COLL100 Waiver Request
March 27, 2017
COLL100 Waiver – To Grant, or Not to Grant
That is the question. Here I sit, simultaneously scarfing down last night’s leftovers with one hand while tasked with convincing the powers that be with the other. A quick glance at the clock and I realize my lunch break is about to expire. Why do I deserve a waiver for COLL100? Please allow me to place both hands on the keyboard to explain.

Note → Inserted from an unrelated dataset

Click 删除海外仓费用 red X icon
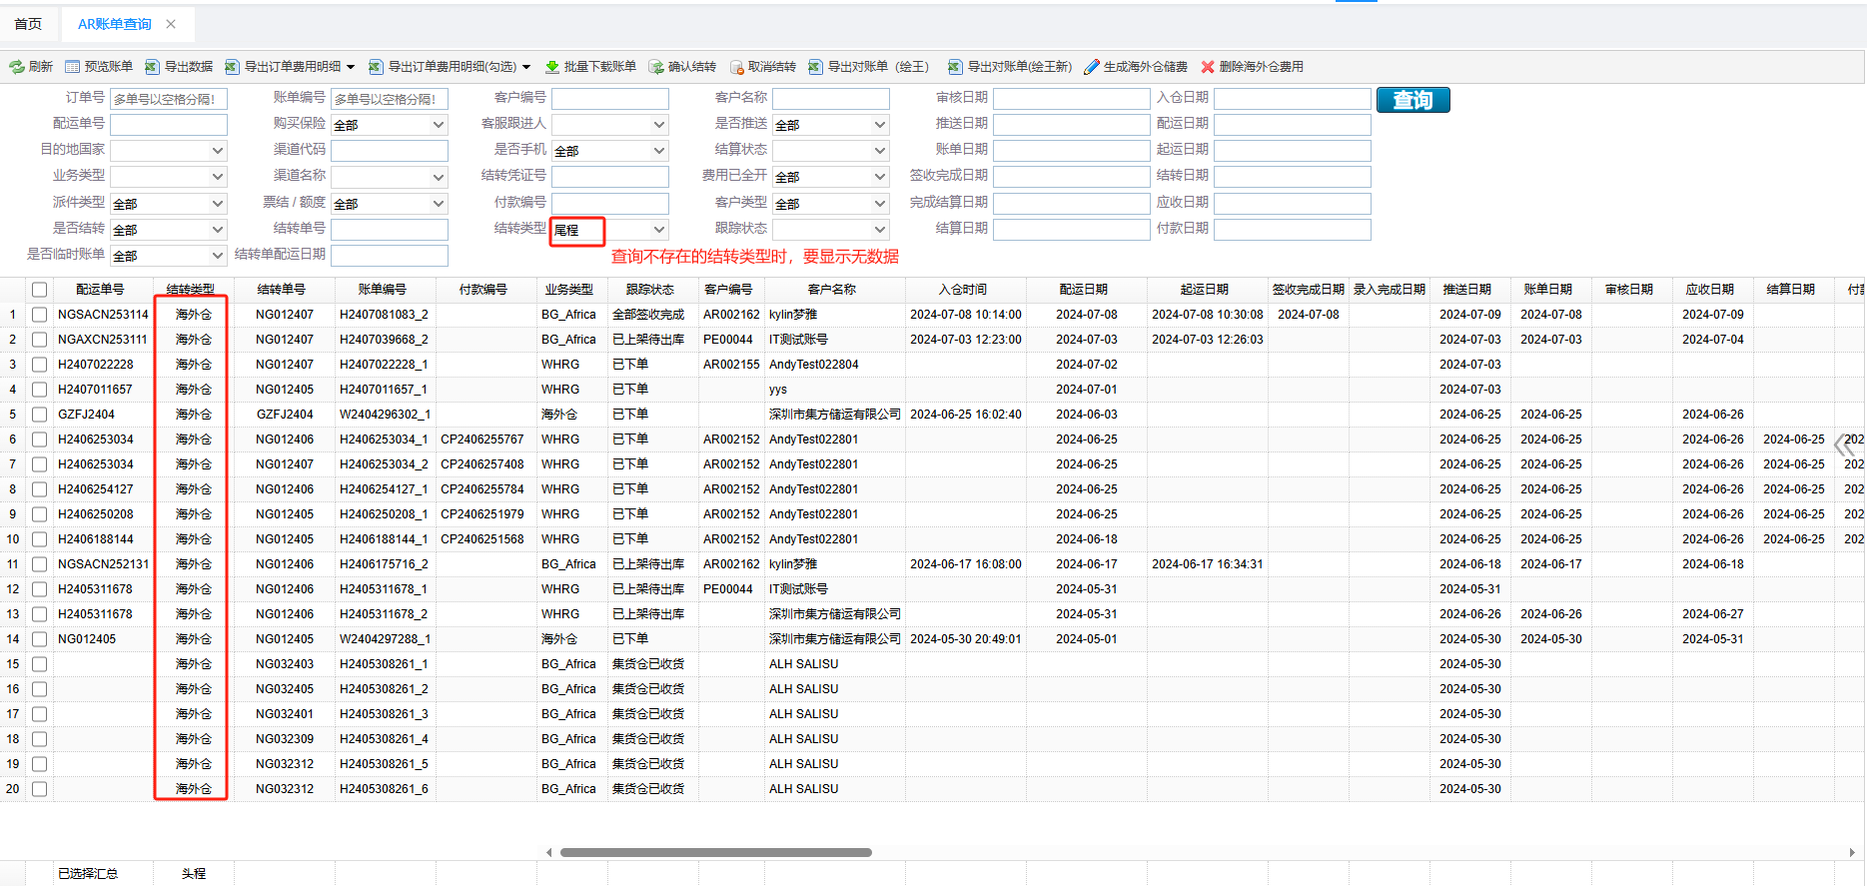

Above all else, the granddaddy of all personal traits when diving into any situation, intending for success, is experience. When tasks are familiar, they become routine. I have successfully completed 39 credit hours via DeVry University Online and I have recently offered my official DeVry transcript to APUS for proof. On-line course environments varied by class. Some required more interaction than others but they all had their basic similarities. We, the students, were required to login and participate in discussions weekly. Instructor assignments and examinations were completed and submitted by the required due dates. For group projects, our teams would meet in a virtual classroom to work on assignments. We would perform presentations for classes via a combination of class room tools, such as white-boards and voice services.
Aside from my previous on-line educational experience, my career experience adds weight to the scale leaning to the side of granting a waiver for COLL100. I have been employed in IT since 2004. I have held the job titles of Network Administrator, IT Manager, and Network Engineer. I am currently one of the go-to support engineers for resolving multiple types of customer IT issues via on-site visits or remote support services, from complete network outages to ransom-ware infection recoveries.

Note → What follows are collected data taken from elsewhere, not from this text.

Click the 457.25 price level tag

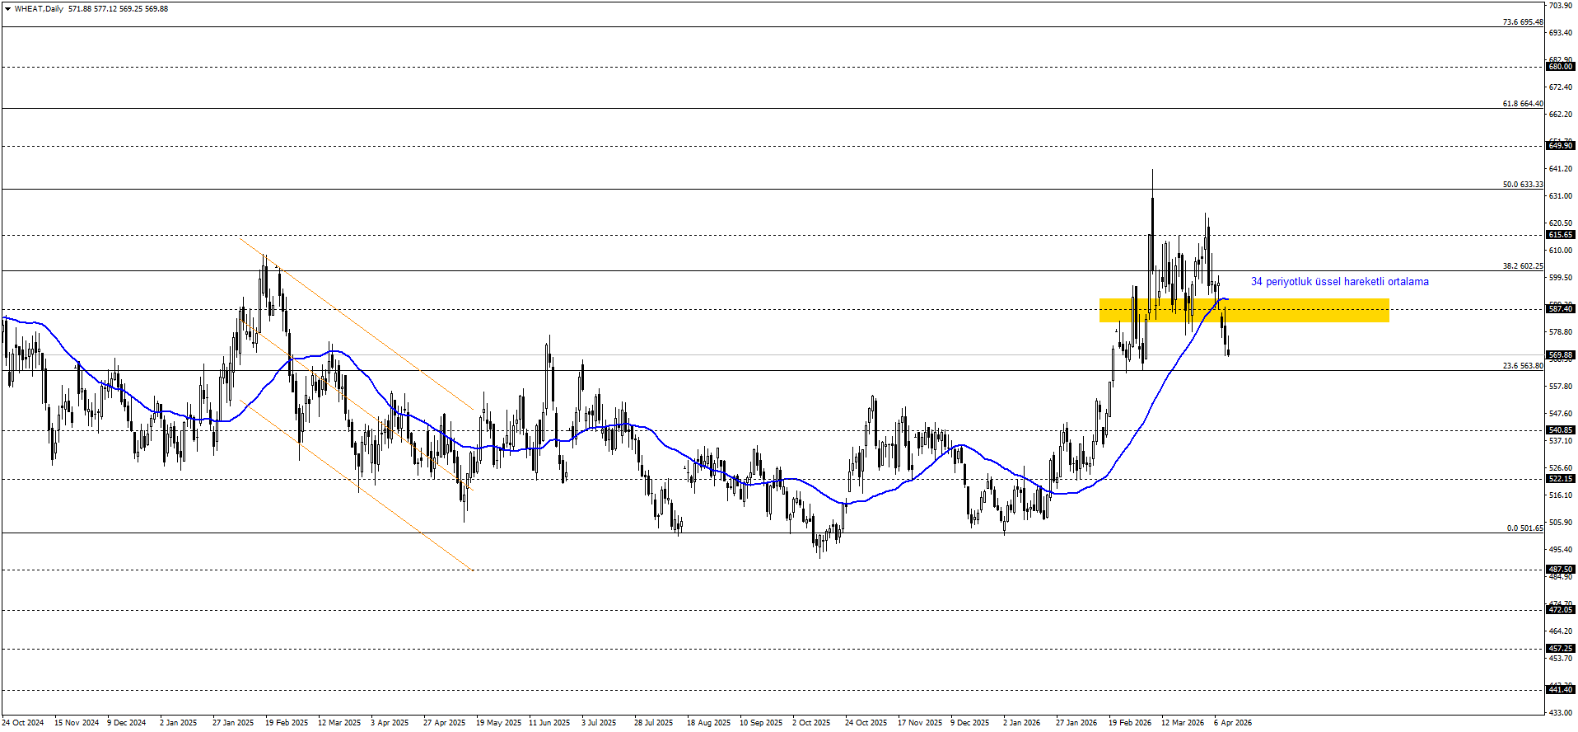[x=1560, y=649]
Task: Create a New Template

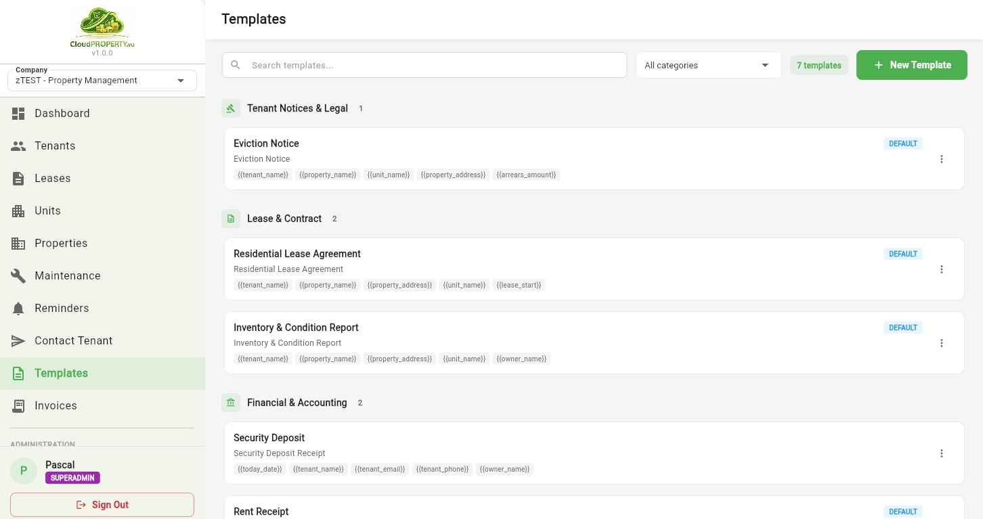Action: coord(911,65)
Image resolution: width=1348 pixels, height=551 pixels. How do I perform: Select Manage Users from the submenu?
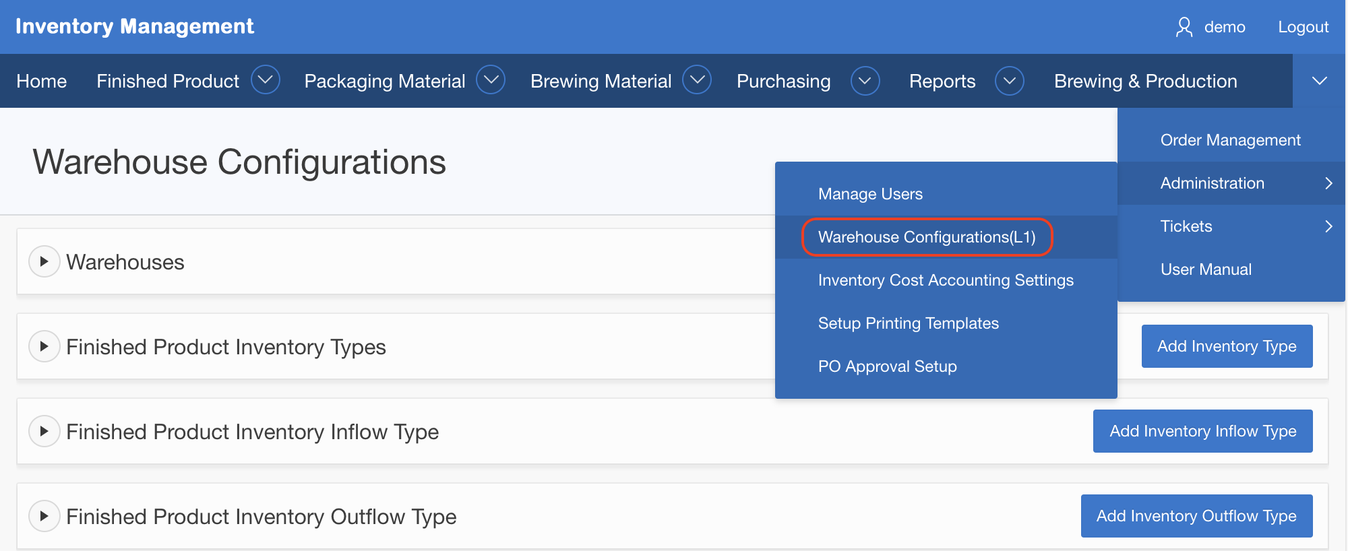pos(870,194)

My career and educational minded goals are simple. They are to always keep moving forward. In the world of IT, we have no choice. Technology is ever-evolving and we either keep up with the times, or we get left behind. I stay current on my career related certifications and strive for higher level credentials when I find myself with the time and funding. My educational path took a slight side step years ago when my GI Bill depleted. I have decided now is a good time to pick up the ball and start moving forward again. I keep a close watch on job posting requirements, not so much for job searching, but for assessing where the industry is headed. Cybersecurity is gaining more and more wind behind its back and I don’t foresee it slowing down any time soon. When I read the course requirements for the B.S. in Cybersecurity, it was a no-brainer. Even though I will take a credit transfer hit, this academic path fits perfect with my career goals.
If you ask me what makes a successful on-line student learner, my advice from experience would be the following. It’s understanding the importance of attention to detail by reading the instructions and understanding the tasks completely. It’s knowing who your support team is in case of required assistance. Outside of the classroom, for very busy folks like myself, time management becomes extra critical for succeeding with on-line learning for meeting deadlines. Holding the previously stated skills would, without a doubt, assist with the success of any potential on-line learner.
So back to to the beginning. To grant, or not to grant, that is the question. Have I convinced you? Is the scale leaning particularly in one direction hopefully to the side of my benefit? I have demonstrated my experience which sets me apart as a successful on-line learner as compared to a less knowledgeable student who may have a more difficult time attempting to dive right in. If anyone is deserving of a COLL100 waiver, it is I.